Después de los escollos del cañadón, y de haber evitado de caer en algún trozo de arroyito en formación, dispuesto a encajar entre sus barranquitas ocultas, abiertas debajo del agua, como mandíbulas de tiburón, las ruedas del tílbury, se llega a la costa del arroyo. ¡Tremendo, el arroyo! No da paso.

Por suerte, don Pelagio, dueño de la otra ribera, benefactor de la humanidad ambulante y de su propio bolsillo, se ha tomado el tra bajo de hacer construir un puente de madera, encima de la turbulenta corriente. Pero don Pelagio duerme todavía y todos los de su casa; y como, para que ningún pícaro pase por el puente sin abonar los veinte centavos del pasaje, ha tendido en él una gruesa cadena con candados, hay que esperar un gran rato, hasta que el ladrido de los perros haya despertado y hecho salir de la casa a uno de los habitantes. Perezosamente, va a buscar la llave; lentamente, vuelve, y, despacio, arrastra la cadena a un lado; y rueda el vehículo, con ruido de trueno, sobre las tablas descuajaringadas, con gran susto del caballo que parece vacilar entre el costado izquierdo y el costado derecho, para tirarse al agua, parando y moviendo las orejas, y llega, por fin, sano y salvo, arrastrando al virloche y al amo, en tierra firme. No hay duda que, cuando el arroyo no trae mucha agua, es menos peligroso que el puente.

...¿Y ahora? ¡Un carro volcado en el mismo medio del camino inundado, en el único lugarcito libre de pozos! No hay más remedio que enderezar, al tanteo, entre el agua, sin atropellar, pero no tampoco muy despacio, dispuesto a todo, y el látigo levantado. ¡Zás!, de repente, un barquinazo terrible; el caballo hundido hasta el encuentro; la rueda derecha hasta el eje en el barro, y la izquierda levantada; cruje el elástico; salta el lodo, entra el agua en la volanta, y si las leyes del equilibrio fueran ciertas ¡qué beso hubiera ido a dar el liviano vehículo, al carro volcado!, pero una palabra enérgica, un latigazo envolvedor y picante, un esfuerzo soberbio del rosillo, imponen a las reglas físicas, antes que hayan tenido tiempo de afirmar su imperio, un terrible mentís, y sigue rodando y balanceando, con campestre elegancia, su capota embarrada, el tílbury victorioso.

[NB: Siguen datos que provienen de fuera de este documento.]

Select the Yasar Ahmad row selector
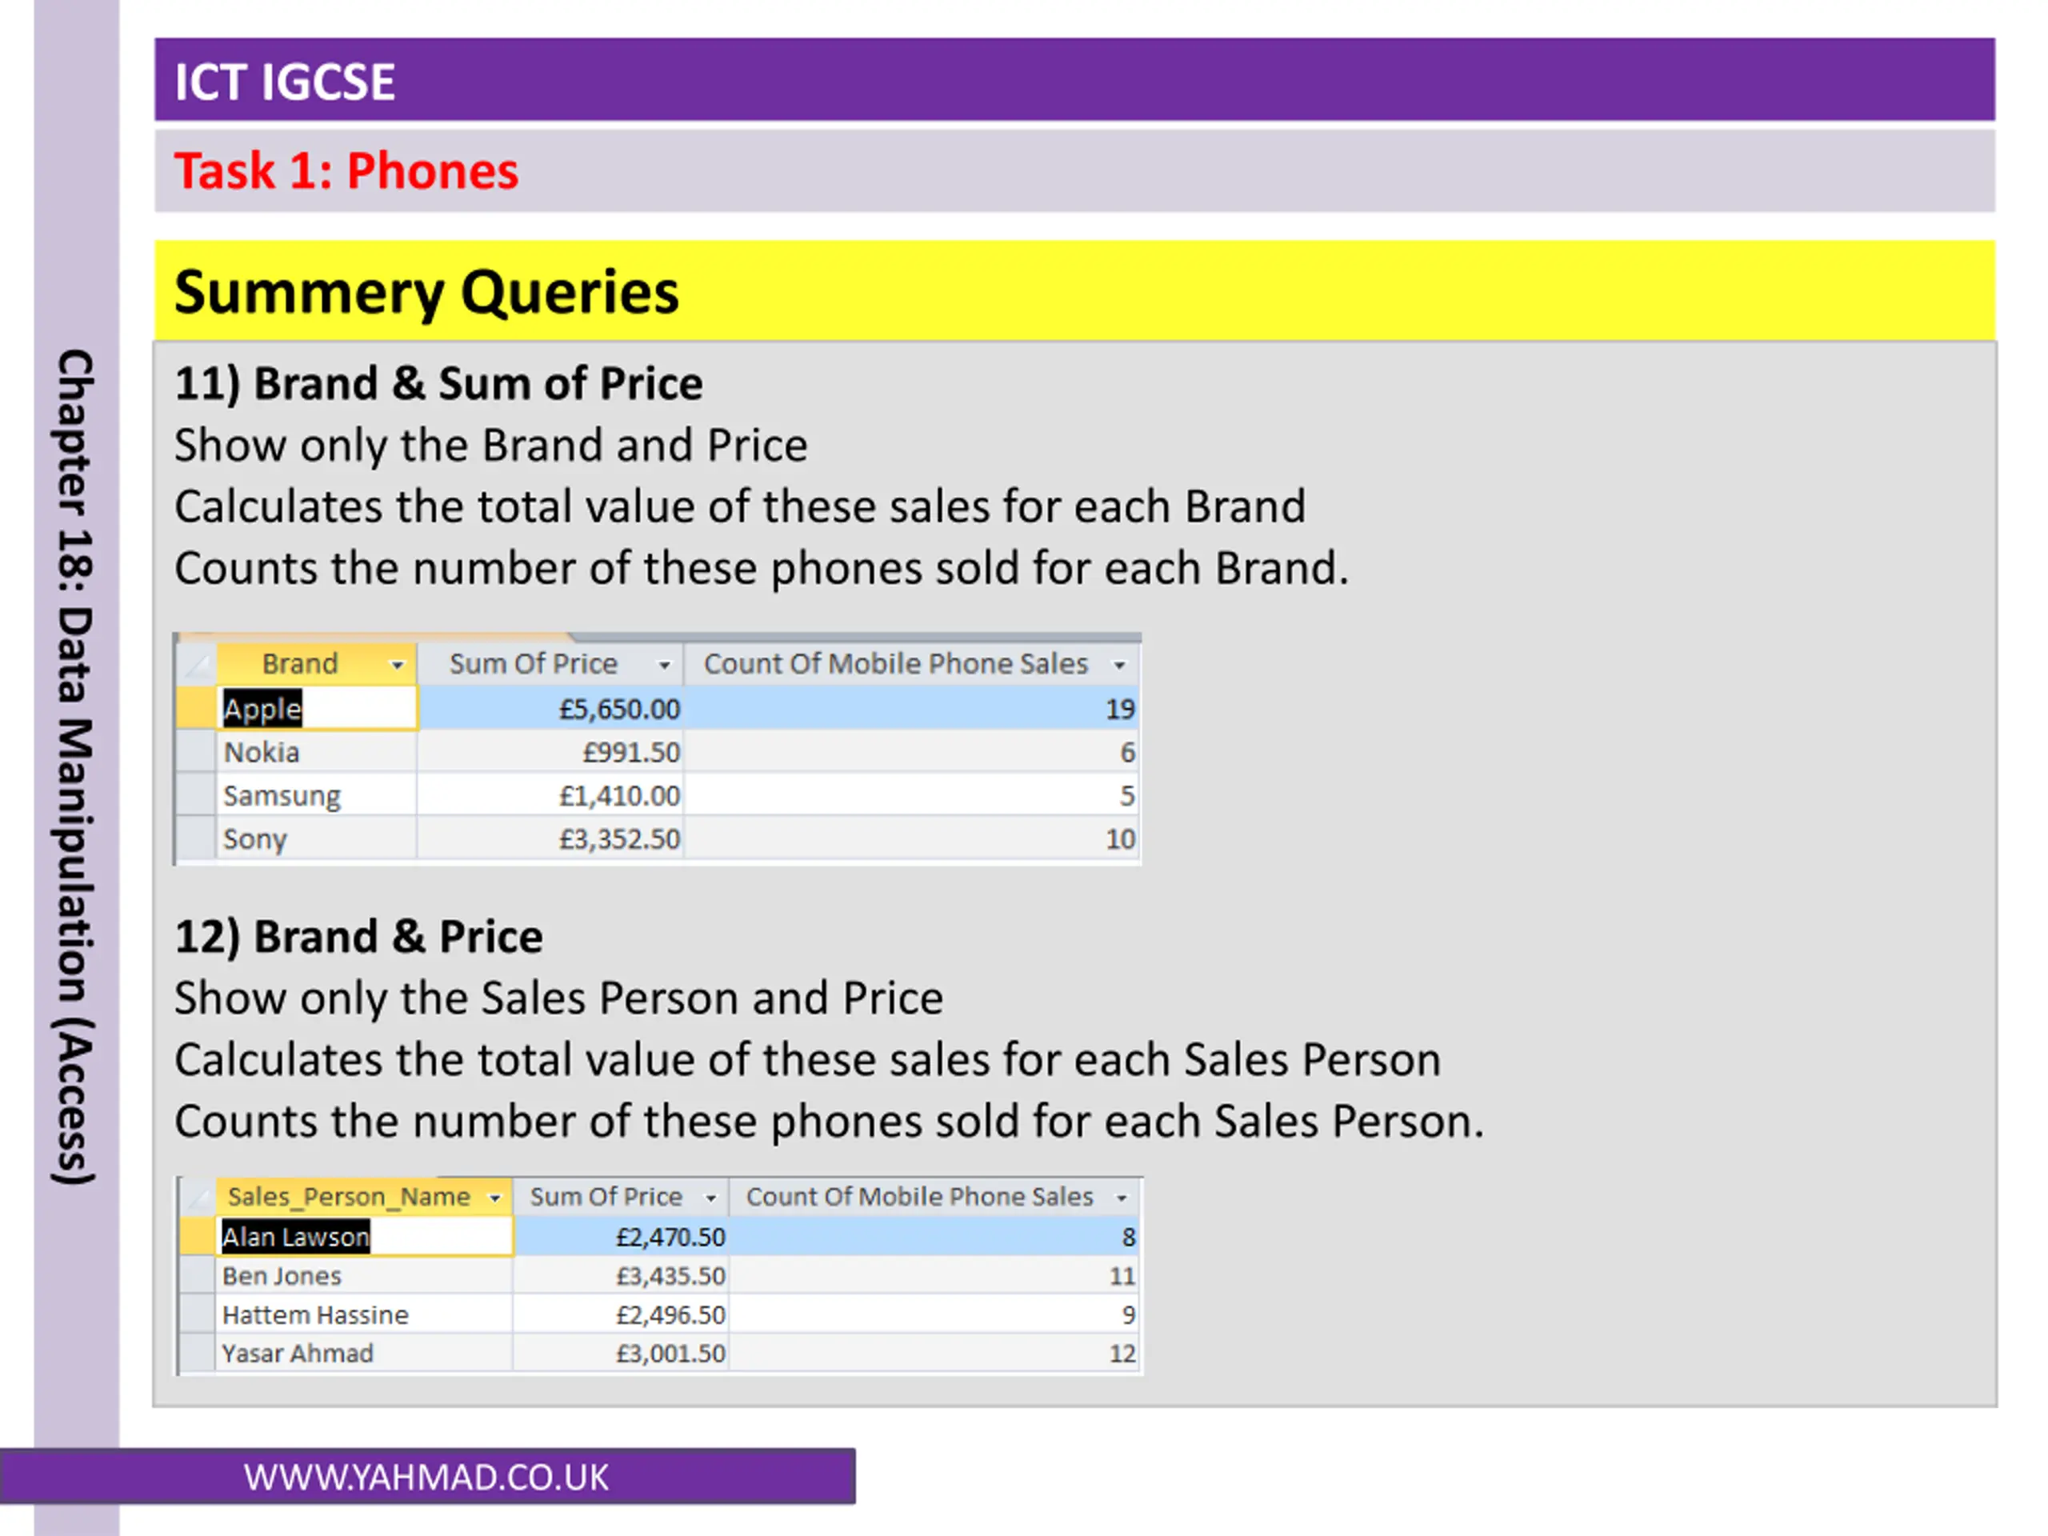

¿Y este? ¡Pues señor! ¿Este también? Se acabaron los niños. Una miserable zanja que, mil veces, ha pasado uno sin pensar siquiera que existiera, se ha vuelto todo un arroyo, enojado, con una corriente bárbara de agua sucia. ¿Qué hacer?

¿Qué hacer? -Pasar no más; el pueblo ya esta cerca. El rosillo se paró, indeciso. Tuerce la cabeza a un lado, como para consultar o pedir órdenes; compartirá el peligro; pero no quiere asumir sólo la responsabilidad.

-«¡Firme! Rosillo. Tu amo tiene confianza en ti, y no duda que la tengas en él». Y resoluto, entra en la corriente; el viajero estira los pies en el guarda-lodo, con el agua hasta cerca del asiento, tratando de conservar el pulso firme y el corazón sereno. Pronto, nadó el caballo, pero cortó la corriente, y con las manos tocó la barranca, resbaladiza como jabón, que, dos veces, le rechazó las uñas; y sólo fue arañando que se trepó, al fin, el rosillo triunfante, con el tílbury a la rastra. -« ¡Bravo rosillos!- gritó entusiasmado el amo; y recién entonces, sintió que, al ponerse de pie, sin pensar, en la volanta, durante la travesía, se le habían llenado de agua las botas, y se dejó caer sentado... en el agua estancada en el asiento.

Pero siquiera, llegó al pueblo, salvado de los naufragios por su resolución y su prudencia, dos cualidades muy necesarias en toda clase de navegación, y con una vaga idea que, quizás, es algo deficiente todavía la viabilidad, en la Pampa.